Al vertice NATO in LETTONIA verrà rinnovata la richiesta
all’ITALIA di  schierare soldati nelle
zone “calde” dell’AFGANISTAN, azione impossibile perché nessun governo
sopravvivrebbe a ingenti perdite umane.


Può darsi che Tony Blair esageri quando dice che
l’esito della guerra afghana disegnerà il mondo prossimo venturo, ma sarà
proprio questo inquieto sospetto a dominare il vertice Nato che si apre oggi in
Lettonia. Cinque anni dopo l’intervento anti-talebani tutti sono convinti
della necessità di un ripensamento: alla presenza militare occorre affiancare
una più efficace azione economica e sociale, bisogna costruire strade, fornire
elettricità, attrezzare ospedali, proporre alternative alla coltivazione
dell’oppio, lottare contro la corruzione e la criminalità, conquistare insomma
quel consenso diffuso in assenza del quale nessuna guerra moderna può essere
vinta
.

Ma se l’Afghanistan dimostra ancora una volta come le strategie hard e
quelle soft siano complementari e non alternative, nessuno sottovaluta per
questo il ruolo cruciale che continueranno a svolgere le forze della Nato
.
Ed è proprio qui che l’Italia, pur presente in Afghanistan con duemila uomini,
rischia di finire sul banco degli accusati
.
Dallo scorso mese di luglio truppe canadesi, inglesi e olandesi inquadrate
nella missione Isaf combattono contro i talebani nel sud dell’Afghanistan.
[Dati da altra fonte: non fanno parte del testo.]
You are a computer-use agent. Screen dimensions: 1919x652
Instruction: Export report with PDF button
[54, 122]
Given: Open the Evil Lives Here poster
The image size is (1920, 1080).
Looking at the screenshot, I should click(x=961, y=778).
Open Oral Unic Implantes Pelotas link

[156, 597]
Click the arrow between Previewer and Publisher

Le
loro perdite si contano a dozzine, e la Nato chiede da tempo ad altri
contingenti schierati in zone più tranquille di prevedere l’invio di rinforzi
in caso di necessità. L’Italia, come la Germania, la Spagna, la Francia e la
Turchia, risponde picche
. Fa bene, e potrebbe fare diversamente?
In linea di principio l’Italia sbaglia. Se si è membri dell’Alleanza, se
si è deciso in piena sovranità di partecipare alla missione Isaf (non tutti i
soci Nato lo fanno) e se si condivide il fondamentale obiettivo di impedire il
ritorno dei talebani, un imperativo di solidarietà operativa dovrebbe indurci a
dare man forte agli alleati che rischiano più di noi.
In pratica, invece, un sì italiano alla mobilità militare verso sud appare
impossibile
. Non soltanto perché il mandato parlamentare ne esclude le
sicure conseguenze belliche. Non soltanto perché tutti riconoscono l’utilità
della nostra presenza a Kabul e a Herat, e molti prevedono che presto in
Afghanistan non esisteranno più zone tranquille.
No, la verità è più complessa e riguarda tanto la nostra cultura nazionale
quanto i nostri equilibri politici interni. Nessun governo italiano, di
sinistra o di destra, sarebbe in grado di sopravvivere alle perdite
sistematiche
(e dunque diverse da un singolo tragico episodio, come
Nassiriya) subìte in questi mesi dai britannici e dai canadesi.
Nessuna maggioranza parlamentare resisterebbe alla tentazione di reclamare un
rapido disimpegno. E l’opinione pubblica, malgrado l’accresciuta capacità di
incassare perdite dimostrata negli anni più recenti, riscoprirebbe il suo credo
pacifista davanti a uno stillicidio di funerali.
Non crediamo affatto che l’Italia debba pentirsi di questa sua cultura della
pace. Ma è opportuno prendere atto, e il vertice Nato ci costringerà a farlo,
dell’equazione che prevale da noi come in altri Paesi europei: il potere
politico non ha la piena disponibilità dello strumento militare perché deve
utilizzarlo nell’ambito di severi vincoli interni
.
Forse non è una novità, ma un mondo sempre più instabile promette di
rinfrescarci spesso la memoria e di condizionare le nostre ambizioni
internazionali. Per esempio quando un generale alleato chiede di averci al suo
fianco, nell’insanguinato sud dell’Afghanistan.